26 October 2005 | by bkoganbingSee all my reviews

The nice thing about watching the screen version of Pygmalion is that having seen My Fair Lady and heard the original Broadway cast album a few thousand times, you know where the songs are supposed to go.

And you know the plot. There's a little more of George Bernard Shaw's social commentary about class in this one, but still we enjoy the romance of the man falling in love with his creation.

Leslie Howard is cast very much against type here. The romantic idealist that was Alan Squire or Ashley Wilkes, there's no trace of here. Professor Henry Higgins is one misanthropic fellow, a man who's disdained the social class mores of the pre-World War I, United Kingdom. But he's no social crusader. He's taken up the esoteric study of language and phonetics and on a bet with Colonel Pickering, boasts he can obliterate class lines for any subject by teaching proper speech.

And who's the subject, cockney flower girl Eliza Doolittle. Someone who Higgins opens a new world for and after the wager is finished, just can't go back to what she was.

As in My Fair Lady, the funniest scenes are Eliza trying to master the English of the Oxford Dons. We don't get the Rain in Spain here, sung and danced as Eliza breaks through, but it's still the part I like the best.

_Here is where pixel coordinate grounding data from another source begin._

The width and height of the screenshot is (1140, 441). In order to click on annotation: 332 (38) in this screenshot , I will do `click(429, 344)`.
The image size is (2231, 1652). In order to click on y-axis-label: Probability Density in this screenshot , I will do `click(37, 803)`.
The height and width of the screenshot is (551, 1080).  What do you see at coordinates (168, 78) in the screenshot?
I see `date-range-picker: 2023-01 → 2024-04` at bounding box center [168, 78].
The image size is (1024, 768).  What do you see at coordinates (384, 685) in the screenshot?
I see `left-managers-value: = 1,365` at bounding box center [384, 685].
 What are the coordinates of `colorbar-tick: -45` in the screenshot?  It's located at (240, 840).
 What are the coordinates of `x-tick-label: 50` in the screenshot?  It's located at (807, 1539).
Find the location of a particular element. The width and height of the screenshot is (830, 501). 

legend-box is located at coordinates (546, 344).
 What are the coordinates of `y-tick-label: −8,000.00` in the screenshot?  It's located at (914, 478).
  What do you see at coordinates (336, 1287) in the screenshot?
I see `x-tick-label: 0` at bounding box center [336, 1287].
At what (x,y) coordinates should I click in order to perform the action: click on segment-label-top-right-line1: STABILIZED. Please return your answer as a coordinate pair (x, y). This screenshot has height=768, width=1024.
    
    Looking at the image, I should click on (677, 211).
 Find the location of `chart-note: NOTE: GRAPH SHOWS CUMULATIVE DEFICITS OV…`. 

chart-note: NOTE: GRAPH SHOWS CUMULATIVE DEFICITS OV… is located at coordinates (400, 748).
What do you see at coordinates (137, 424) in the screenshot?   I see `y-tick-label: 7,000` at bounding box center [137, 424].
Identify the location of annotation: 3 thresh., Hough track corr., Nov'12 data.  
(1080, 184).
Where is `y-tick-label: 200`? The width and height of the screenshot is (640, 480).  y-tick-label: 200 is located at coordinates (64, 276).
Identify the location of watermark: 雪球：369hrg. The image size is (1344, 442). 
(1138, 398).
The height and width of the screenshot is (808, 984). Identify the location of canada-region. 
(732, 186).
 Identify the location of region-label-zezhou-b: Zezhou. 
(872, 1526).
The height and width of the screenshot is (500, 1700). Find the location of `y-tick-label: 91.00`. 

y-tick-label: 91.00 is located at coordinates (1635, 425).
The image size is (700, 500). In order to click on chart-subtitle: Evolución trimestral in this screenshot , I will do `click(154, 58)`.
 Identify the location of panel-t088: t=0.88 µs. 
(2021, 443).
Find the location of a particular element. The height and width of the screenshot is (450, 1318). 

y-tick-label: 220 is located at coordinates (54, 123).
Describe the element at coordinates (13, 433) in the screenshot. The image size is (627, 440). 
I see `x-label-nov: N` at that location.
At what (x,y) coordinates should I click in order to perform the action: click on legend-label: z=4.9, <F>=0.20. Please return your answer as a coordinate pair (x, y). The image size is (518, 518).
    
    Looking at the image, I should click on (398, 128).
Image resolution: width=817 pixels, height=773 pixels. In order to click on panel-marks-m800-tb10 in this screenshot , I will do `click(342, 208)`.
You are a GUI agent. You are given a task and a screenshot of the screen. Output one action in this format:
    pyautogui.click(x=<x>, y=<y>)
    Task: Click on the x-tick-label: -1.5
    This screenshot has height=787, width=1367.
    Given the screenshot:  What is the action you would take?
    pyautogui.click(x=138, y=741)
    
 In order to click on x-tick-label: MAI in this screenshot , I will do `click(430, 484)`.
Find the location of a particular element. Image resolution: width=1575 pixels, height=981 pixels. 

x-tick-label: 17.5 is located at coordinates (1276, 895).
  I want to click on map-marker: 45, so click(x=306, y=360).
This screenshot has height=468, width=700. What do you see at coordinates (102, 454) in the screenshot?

Shaw's commentary about class distinctions come out of the mouth of Alfred P. Doolittle. Wilfrid Lawson's ideas about morality may very well make him the most original moralist in the English speaking world. The poor just can't afford them and he's driven kicking and screaming into the middle class with a sudden burst of luck. Think Mickey Rourke in Barfly, forced to clean up his act for the sake of convention.

Pygmalion introduced Wendy Hiller to the screen as Eliza Doolittle. It's a difficult part as Eliza evolves in front of us. Quite a revelation for Leslie Howard also.

Hiller of course would be another Shavian heroine in Major Barbara, another great role for her. Howard, sadly, never got a chance to tackle George Bernard Shaw again. I could see him as Caesar in Caesar and Cleopatra or Cusins in Major Barbara.

Even without the songs, Pygmalion can be seen and enjoyed by all.